INQUÉRITO POLICIAL. SUPOSTA PRÁTICA DOS CRIMES DE CORRUPÇÃO, USO DE BEM E/OU SERVIÇO PÚBLICO E FALSIDADE IDEOLÓGICA, TODOS COM FINALIDADE ELEITORAL. ARTS. 299, 346 C/C 377 E 350, TODOS DO CÓDIGO ELEITORAL. ELEIÇÕES 2016. PREFEITO ELEITO. PRERROGATIVA DE FORO. NOVA INTERPRETAÇÃO DO SUPREMO TRIBUNAL FEDERAL. DECLÍNIO DE COMPETÊNCIA.
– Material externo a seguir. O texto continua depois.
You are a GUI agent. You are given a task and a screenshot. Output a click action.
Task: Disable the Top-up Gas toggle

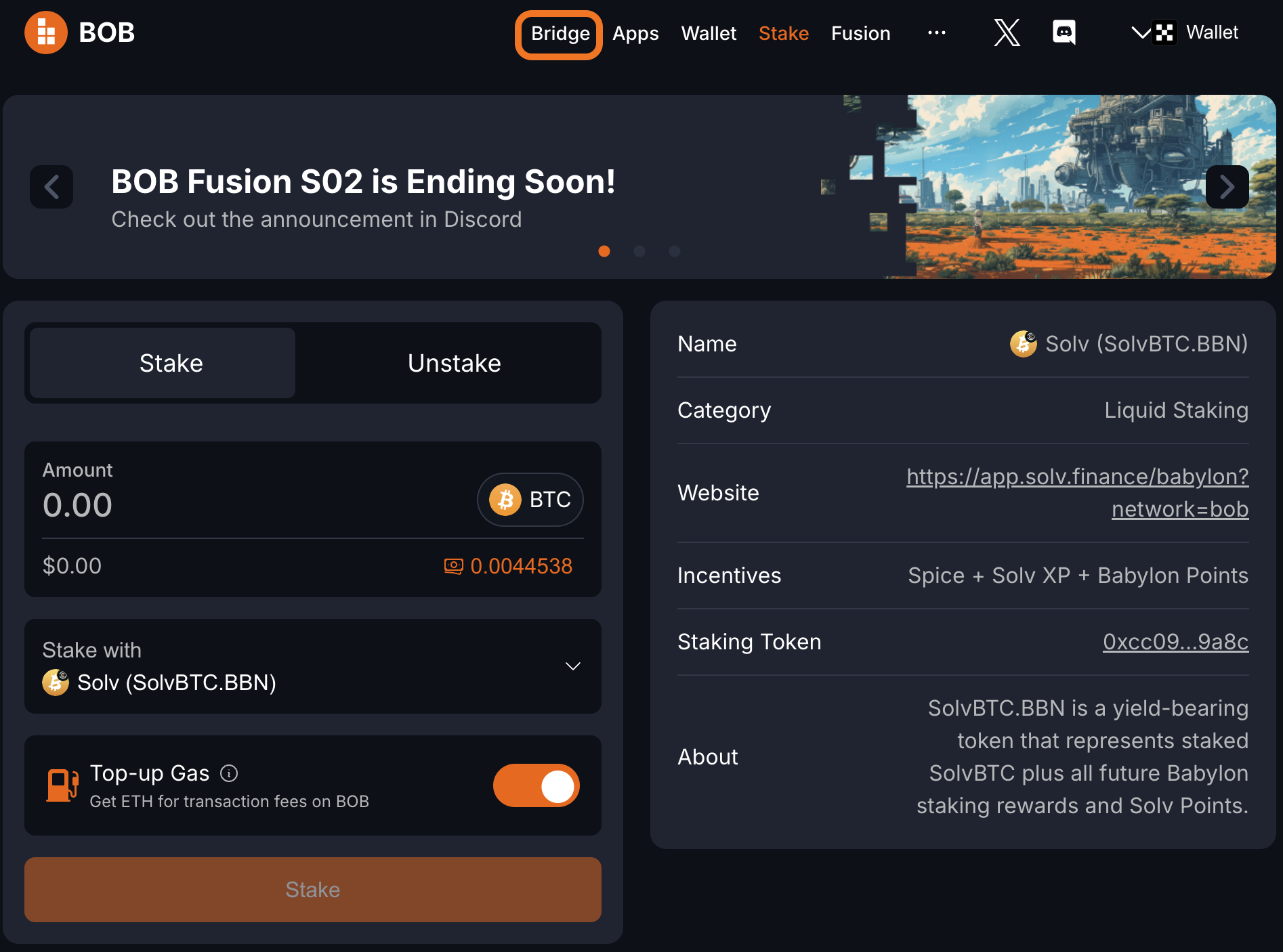click(x=536, y=785)
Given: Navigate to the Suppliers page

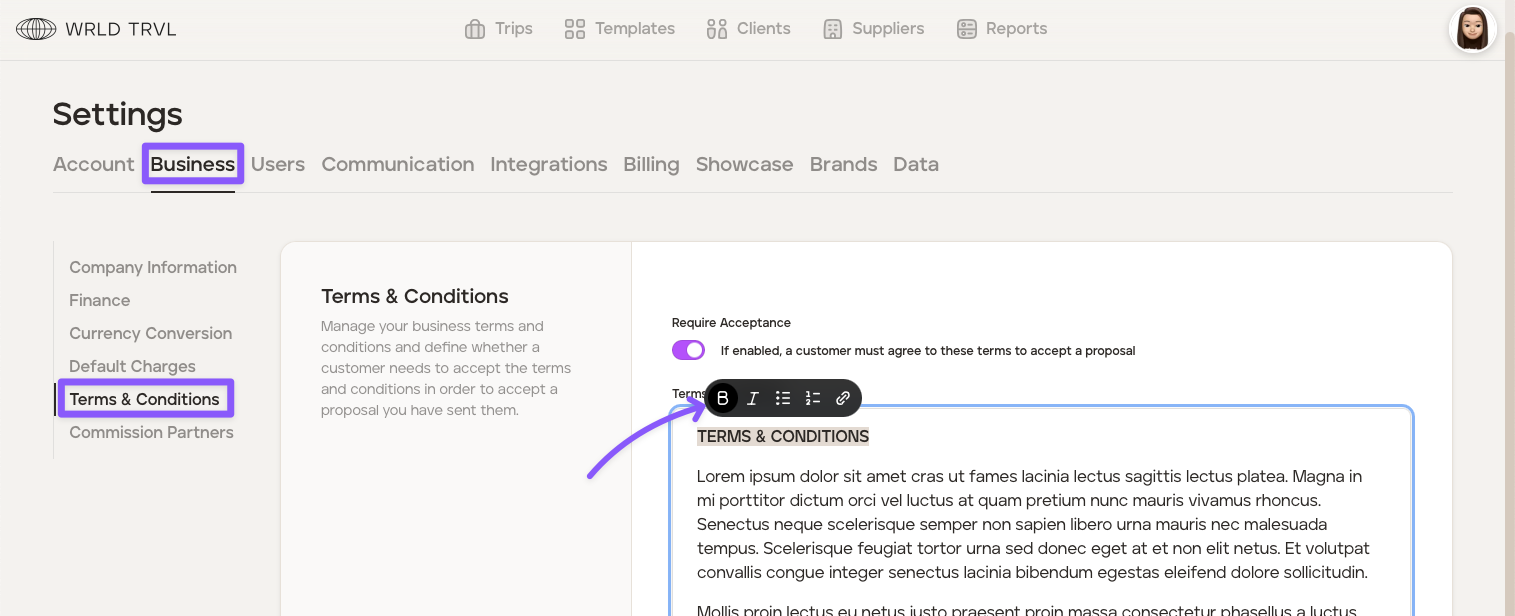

O Supremo Tribunal Federal assentou nova interpretação para restringir a aplicação do foro por prerrogativa de função apenas aos delitos praticados no exercício do cargo e com pertinência às funções exercidas. Suposta prática delitiva quando o investigado detinha apenas a condição de candidato ao cargo de Prefeito, sem qualquer relação com o exercício do mandato. Por esse motivo, não subsiste a competência criminal originária, por prerrogativa de foro, perante o Tribunal Regional Eleitoral. Acolhimento da promoção ministerial.

Declínio da competência.

(TRE/RS – Inq n. 4753 - Rel. Des. Eleitoral Luciano André Losekann – J. Sessão de 8.11.2018.)

No caso sob exame, o crime de corrupção eleitoral foi cometido, em tese, durante a campanha eleitoral relativa ao pleito de 2016.

Portanto, forçoso reconhecer que o delito cuja prática se atribui ao então candidato ao cargo de Prefeito do Município de Tupanci do Sul, CLODOMAR FERMINO SOARES, não foi cometido durante o exercício do cargo e, por conseguinte, como bem observado pelo n. Procurador Regional Eleitoral, não guarda relação com as atribuições a ele inerentes.

Dessa sorte, com base nas definições apontadas pelo Supremo Tribunal Federal sobre a matéria e na esteira do entendimento recentemente adotado por este Tribunal, impõe-se determinar a baixa dos autos ao juízo da 103ª Zona Eleitoral de São José do Ouro, uma vez que o crime imputado a CLODOMAR FERMINO SOARES não foi cometido quando este ocupava o cargo de Prefeito da cidade de Tupanci do Sul/RS, ou em razão do seu exercício.

DIANTE DO EXPOSTO, voto pelo acolhimento da promoção da Procuradoria Regional Eleitoral a fim de declinar da competência ao Juízo da 103ª Zona Eleitoral de São José do Ouro/RS, para que, encaminhados os autos ao Promotor Eleitoral oficiante, adote as medidas que entender cabíveis quanto às investigações da prática do crime de corrupção eleitoral (art. 299 do Código Eleitoral) por CLODOMAR FERMINO SOARES durante as eleições de 2016.